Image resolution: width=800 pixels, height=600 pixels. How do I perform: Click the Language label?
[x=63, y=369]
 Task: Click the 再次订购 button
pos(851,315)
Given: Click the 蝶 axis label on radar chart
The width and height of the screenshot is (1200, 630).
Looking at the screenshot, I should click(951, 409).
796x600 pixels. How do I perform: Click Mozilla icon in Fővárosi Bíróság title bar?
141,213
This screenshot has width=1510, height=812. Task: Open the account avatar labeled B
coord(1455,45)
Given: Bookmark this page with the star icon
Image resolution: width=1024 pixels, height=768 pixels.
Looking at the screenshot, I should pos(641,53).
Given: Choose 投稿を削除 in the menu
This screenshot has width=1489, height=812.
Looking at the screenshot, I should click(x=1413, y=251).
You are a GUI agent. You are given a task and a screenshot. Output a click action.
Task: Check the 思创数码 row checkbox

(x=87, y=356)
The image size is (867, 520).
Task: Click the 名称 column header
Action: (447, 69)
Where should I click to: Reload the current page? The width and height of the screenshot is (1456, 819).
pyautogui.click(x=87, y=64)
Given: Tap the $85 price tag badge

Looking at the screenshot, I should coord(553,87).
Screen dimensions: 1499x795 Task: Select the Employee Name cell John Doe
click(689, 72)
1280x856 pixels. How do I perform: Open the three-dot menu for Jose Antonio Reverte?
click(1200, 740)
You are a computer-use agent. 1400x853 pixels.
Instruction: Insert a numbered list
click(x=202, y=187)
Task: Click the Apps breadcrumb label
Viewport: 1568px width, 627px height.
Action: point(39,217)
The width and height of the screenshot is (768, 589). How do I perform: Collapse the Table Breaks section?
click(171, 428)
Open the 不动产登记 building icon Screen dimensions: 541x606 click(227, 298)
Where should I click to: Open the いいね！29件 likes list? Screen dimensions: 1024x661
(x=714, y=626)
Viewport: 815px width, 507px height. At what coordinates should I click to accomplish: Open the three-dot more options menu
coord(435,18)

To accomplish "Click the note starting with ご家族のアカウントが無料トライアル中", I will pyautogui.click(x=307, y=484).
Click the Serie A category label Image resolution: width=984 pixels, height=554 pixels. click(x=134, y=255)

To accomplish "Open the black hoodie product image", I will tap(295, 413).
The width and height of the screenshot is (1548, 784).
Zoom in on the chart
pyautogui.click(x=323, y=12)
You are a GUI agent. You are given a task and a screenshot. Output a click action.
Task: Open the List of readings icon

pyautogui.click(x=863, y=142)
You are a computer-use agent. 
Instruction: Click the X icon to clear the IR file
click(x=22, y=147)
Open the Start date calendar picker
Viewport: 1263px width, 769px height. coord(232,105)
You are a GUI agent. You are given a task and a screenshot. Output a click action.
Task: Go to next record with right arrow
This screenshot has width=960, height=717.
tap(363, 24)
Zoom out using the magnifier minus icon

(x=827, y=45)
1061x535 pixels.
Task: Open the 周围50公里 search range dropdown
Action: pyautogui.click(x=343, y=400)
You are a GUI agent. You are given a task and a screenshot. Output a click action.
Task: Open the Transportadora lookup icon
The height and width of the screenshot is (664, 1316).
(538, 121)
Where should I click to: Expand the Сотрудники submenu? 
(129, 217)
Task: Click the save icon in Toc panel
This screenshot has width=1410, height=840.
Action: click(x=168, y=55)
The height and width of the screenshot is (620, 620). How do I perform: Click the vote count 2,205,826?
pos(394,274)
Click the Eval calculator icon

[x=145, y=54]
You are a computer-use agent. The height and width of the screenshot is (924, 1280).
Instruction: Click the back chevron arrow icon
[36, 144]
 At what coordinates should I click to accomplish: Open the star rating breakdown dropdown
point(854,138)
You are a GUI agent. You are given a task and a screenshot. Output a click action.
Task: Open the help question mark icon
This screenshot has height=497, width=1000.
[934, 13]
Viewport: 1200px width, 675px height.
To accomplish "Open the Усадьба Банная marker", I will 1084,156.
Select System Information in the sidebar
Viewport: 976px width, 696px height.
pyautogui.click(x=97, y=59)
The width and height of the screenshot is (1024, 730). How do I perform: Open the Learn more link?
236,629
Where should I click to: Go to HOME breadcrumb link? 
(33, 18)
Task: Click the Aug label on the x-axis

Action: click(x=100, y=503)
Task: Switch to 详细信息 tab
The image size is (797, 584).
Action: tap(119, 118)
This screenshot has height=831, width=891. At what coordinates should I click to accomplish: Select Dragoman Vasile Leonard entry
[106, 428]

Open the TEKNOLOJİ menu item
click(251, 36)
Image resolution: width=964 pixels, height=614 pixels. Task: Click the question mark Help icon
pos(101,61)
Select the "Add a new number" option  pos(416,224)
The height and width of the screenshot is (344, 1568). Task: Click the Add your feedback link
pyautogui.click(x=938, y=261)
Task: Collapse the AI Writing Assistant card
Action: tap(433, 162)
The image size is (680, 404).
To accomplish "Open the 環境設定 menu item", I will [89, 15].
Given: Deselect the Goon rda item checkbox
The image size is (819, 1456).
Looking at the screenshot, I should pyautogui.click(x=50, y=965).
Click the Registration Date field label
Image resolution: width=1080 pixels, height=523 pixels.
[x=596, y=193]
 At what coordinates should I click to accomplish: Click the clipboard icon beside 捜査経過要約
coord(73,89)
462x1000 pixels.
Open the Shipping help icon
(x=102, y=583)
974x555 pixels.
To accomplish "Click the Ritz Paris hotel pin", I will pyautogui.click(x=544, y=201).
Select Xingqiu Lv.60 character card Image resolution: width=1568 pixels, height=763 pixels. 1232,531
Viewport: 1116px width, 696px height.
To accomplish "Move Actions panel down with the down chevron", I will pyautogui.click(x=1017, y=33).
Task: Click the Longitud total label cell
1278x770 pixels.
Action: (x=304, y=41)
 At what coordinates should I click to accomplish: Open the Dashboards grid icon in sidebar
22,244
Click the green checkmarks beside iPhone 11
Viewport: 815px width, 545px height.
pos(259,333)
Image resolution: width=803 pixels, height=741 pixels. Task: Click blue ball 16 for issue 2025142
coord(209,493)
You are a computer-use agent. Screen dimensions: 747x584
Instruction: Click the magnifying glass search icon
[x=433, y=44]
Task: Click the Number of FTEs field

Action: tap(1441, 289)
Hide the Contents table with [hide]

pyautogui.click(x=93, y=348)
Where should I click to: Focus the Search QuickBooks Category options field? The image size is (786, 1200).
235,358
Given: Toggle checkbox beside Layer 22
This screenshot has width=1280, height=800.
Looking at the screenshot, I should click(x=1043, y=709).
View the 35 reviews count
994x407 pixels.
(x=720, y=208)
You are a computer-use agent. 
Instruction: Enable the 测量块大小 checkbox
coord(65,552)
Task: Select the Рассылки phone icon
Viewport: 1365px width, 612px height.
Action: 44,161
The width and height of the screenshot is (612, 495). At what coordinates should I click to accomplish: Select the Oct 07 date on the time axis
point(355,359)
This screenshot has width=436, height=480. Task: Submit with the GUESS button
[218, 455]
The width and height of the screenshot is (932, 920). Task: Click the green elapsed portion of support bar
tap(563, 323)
• • • • •
WHAT YOU HAVE TO DO:
Without leaving anything out, retype the material exactly.

EXPECTED ANSWER:
Image resolution: width=800 pixels, height=600 pixels. How do I perform: Click the Language label?
[x=63, y=369]
 Task: Click the 再次订购 button
pos(851,315)
Given: Click the 蝶 axis label on radar chart
The width and height of the screenshot is (1200, 630).
Looking at the screenshot, I should click(951, 409).
796x600 pixels. How do I perform: Click Mozilla icon in Fővárosi Bíróság title bar?
141,213
This screenshot has width=1510, height=812. Task: Open the account avatar labeled B
coord(1455,45)
Given: Bookmark this page with the star icon
Image resolution: width=1024 pixels, height=768 pixels.
Looking at the screenshot, I should pos(641,53).
Given: Choose 投稿を削除 in the menu
This screenshot has width=1489, height=812.
Looking at the screenshot, I should click(x=1413, y=251).
You are a GUI agent. You are given a task and a screenshot. Output a click action.
Task: Check the 思创数码 row checkbox

(x=87, y=356)
The image size is (867, 520).
Task: Click the 名称 column header
Action: (447, 69)
Where should I click to: Reload the current page? The width and height of the screenshot is (1456, 819).
pyautogui.click(x=87, y=64)
Given: Tap the $85 price tag badge

Looking at the screenshot, I should coord(553,87).
Screen dimensions: 1499x795 Task: Select the Employee Name cell John Doe
click(689, 72)
1280x856 pixels. How do I perform: Open the three-dot menu for Jose Antonio Reverte?
click(1200, 740)
You are a computer-use agent. 1400x853 pixels.
Instruction: Insert a numbered list
click(x=202, y=187)
Task: Click the Apps breadcrumb label
Viewport: 1568px width, 627px height.
Action: point(39,217)
The width and height of the screenshot is (768, 589). How do I perform: Collapse the Table Breaks section?
click(171, 428)
Open the 不动产登记 building icon Screen dimensions: 541x606 click(227, 298)
Where should I click to: Open the いいね！29件 likes list? Screen dimensions: 1024x661
(x=714, y=626)
Viewport: 815px width, 507px height. At what coordinates should I click to accomplish: Open the three-dot more options menu
coord(435,18)

To accomplish "Click the note starting with ご家族のアカウントが無料トライアル中", I will pyautogui.click(x=307, y=484).
Click the Serie A category label Image resolution: width=984 pixels, height=554 pixels. click(x=134, y=255)

To accomplish "Open the black hoodie product image", I will tap(295, 413).
The width and height of the screenshot is (1548, 784).
Zoom in on the chart
pyautogui.click(x=323, y=12)
You are a GUI agent. You are given a task and a screenshot. Output a click action.
Task: Open the List of readings icon

pyautogui.click(x=863, y=142)
You are a computer-use agent. 
Instruction: Click the X icon to clear the IR file
click(x=22, y=147)
Open the Start date calendar picker
Viewport: 1263px width, 769px height. coord(232,105)
You are a GUI agent. You are given a task and a screenshot. Output a click action.
Task: Go to next record with right arrow
This screenshot has width=960, height=717.
tap(363, 24)
Zoom out using the magnifier minus icon

(x=827, y=45)
1061x535 pixels.
Task: Open the 周围50公里 search range dropdown
Action: pyautogui.click(x=343, y=400)
You are a GUI agent. You are given a task and a screenshot. Output a click action.
Task: Open the Transportadora lookup icon
The height and width of the screenshot is (664, 1316).
(538, 121)
Where should I click to: Expand the Сотрудники submenu? 
(129, 217)
Task: Click the save icon in Toc panel
This screenshot has width=1410, height=840.
Action: click(x=168, y=55)
The height and width of the screenshot is (620, 620). How do I perform: Click the vote count 2,205,826?
pos(394,274)
Click the Eval calculator icon

[x=145, y=54]
You are a computer-use agent. The height and width of the screenshot is (924, 1280).
Instruction: Click the back chevron arrow icon
[36, 144]
 At what coordinates should I click to accomplish: Open the star rating breakdown dropdown
point(854,138)
You are a GUI agent. You are given a task and a screenshot. Output a click action.
Task: Open the help question mark icon
This screenshot has height=497, width=1000.
[934, 13]
Viewport: 1200px width, 675px height.
To accomplish "Open the Усадьба Банная marker", I will 1084,156.
Select System Information in the sidebar
Viewport: 976px width, 696px height.
pyautogui.click(x=97, y=59)
The width and height of the screenshot is (1024, 730). How do I perform: Open the Learn more link?
236,629
Where should I click to: Go to HOME breadcrumb link? 
(33, 18)
Task: Click the Aug label on the x-axis

Action: click(x=100, y=503)
Task: Switch to 详细信息 tab
The image size is (797, 584).
Action: tap(119, 118)
This screenshot has height=831, width=891. At what coordinates should I click to accomplish: Select Dragoman Vasile Leonard entry
[106, 428]

Open the TEKNOLOJİ menu item
click(251, 36)
Image resolution: width=964 pixels, height=614 pixels. Task: Click the question mark Help icon
pos(101,61)
Select the "Add a new number" option  pos(416,224)
The height and width of the screenshot is (344, 1568). Task: Click the Add your feedback link
pyautogui.click(x=938, y=261)
Task: Collapse the AI Writing Assistant card
Action: tap(433, 162)
The image size is (680, 404).
To accomplish "Open the 環境設定 menu item", I will [89, 15].
Given: Deselect the Goon rda item checkbox
The image size is (819, 1456).
Looking at the screenshot, I should pyautogui.click(x=50, y=965).
Click the Registration Date field label
Image resolution: width=1080 pixels, height=523 pixels.
[x=596, y=193]
 At what coordinates should I click to accomplish: Click the clipboard icon beside 捜査経過要約
coord(73,89)
462x1000 pixels.
Open the Shipping help icon
(x=102, y=583)
974x555 pixels.
To accomplish "Click the Ritz Paris hotel pin", I will pyautogui.click(x=544, y=201).
Select Xingqiu Lv.60 character card Image resolution: width=1568 pixels, height=763 pixels. 1232,531
Viewport: 1116px width, 696px height.
To accomplish "Move Actions panel down with the down chevron", I will pyautogui.click(x=1017, y=33).
Task: Click the Longitud total label cell
1278x770 pixels.
Action: (x=304, y=41)
 At what coordinates should I click to accomplish: Open the Dashboards grid icon in sidebar
22,244
Click the green checkmarks beside iPhone 11
Viewport: 815px width, 545px height.
pos(259,333)
Image resolution: width=803 pixels, height=741 pixels. Task: Click blue ball 16 for issue 2025142
coord(209,493)
You are a computer-use agent. Screen dimensions: 747x584
Instruction: Click the magnifying glass search icon
[x=433, y=44]
Task: Click the Number of FTEs field

Action: tap(1441, 289)
Hide the Contents table with [hide]

pyautogui.click(x=93, y=348)
Where should I click to: Focus the Search QuickBooks Category options field? The image size is (786, 1200).
235,358
Given: Toggle checkbox beside Layer 22
This screenshot has width=1280, height=800.
Looking at the screenshot, I should click(x=1043, y=709).
View the 35 reviews count
994x407 pixels.
(x=720, y=208)
You are a computer-use agent. 
Instruction: Enable the 测量块大小 checkbox
coord(65,552)
Task: Select the Рассылки phone icon
Viewport: 1365px width, 612px height.
Action: 44,161
The width and height of the screenshot is (612, 495). At what coordinates should I click to accomplish: Select the Oct 07 date on the time axis
point(355,359)
This screenshot has width=436, height=480. Task: Submit with the GUESS button
[218, 455]
The width and height of the screenshot is (932, 920). Task: Click the green elapsed portion of support bar
tap(563, 323)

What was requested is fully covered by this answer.